* [Problem details]
Please report how many lines in the data below contain "click". Nothing besides the number should be written.

Extracted data entries:

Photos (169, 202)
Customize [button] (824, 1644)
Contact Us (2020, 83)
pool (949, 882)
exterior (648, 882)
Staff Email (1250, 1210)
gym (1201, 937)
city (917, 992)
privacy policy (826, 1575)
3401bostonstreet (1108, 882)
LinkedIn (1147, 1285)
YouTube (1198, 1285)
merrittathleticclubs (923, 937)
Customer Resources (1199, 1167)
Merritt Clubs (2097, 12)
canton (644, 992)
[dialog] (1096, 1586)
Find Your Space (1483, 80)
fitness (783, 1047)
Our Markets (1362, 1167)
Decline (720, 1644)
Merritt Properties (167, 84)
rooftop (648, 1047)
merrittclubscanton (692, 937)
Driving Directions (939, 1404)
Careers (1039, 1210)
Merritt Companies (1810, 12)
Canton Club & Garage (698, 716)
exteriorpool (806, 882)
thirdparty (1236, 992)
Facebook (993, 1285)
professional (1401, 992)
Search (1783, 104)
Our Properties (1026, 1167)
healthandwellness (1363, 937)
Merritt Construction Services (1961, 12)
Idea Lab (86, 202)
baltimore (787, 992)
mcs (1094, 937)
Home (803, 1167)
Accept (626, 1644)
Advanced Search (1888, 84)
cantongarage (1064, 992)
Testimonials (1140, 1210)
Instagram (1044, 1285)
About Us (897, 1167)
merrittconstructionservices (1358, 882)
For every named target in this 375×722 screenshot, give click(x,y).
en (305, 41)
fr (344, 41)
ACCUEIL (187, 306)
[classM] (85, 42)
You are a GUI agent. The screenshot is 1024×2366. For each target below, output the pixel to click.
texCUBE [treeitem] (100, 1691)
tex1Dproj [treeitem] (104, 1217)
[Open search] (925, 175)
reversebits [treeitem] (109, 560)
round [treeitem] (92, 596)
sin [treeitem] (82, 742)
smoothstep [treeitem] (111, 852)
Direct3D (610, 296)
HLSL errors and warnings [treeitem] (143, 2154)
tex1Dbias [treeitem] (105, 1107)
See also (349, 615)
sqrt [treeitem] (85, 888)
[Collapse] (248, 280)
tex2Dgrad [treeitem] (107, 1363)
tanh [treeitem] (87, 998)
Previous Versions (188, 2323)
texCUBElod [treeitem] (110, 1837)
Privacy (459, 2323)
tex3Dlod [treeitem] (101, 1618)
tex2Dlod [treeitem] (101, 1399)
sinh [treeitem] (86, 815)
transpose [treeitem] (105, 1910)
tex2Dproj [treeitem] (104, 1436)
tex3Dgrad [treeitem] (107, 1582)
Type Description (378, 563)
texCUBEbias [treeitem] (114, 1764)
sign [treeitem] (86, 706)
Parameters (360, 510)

* [Exercise result]
2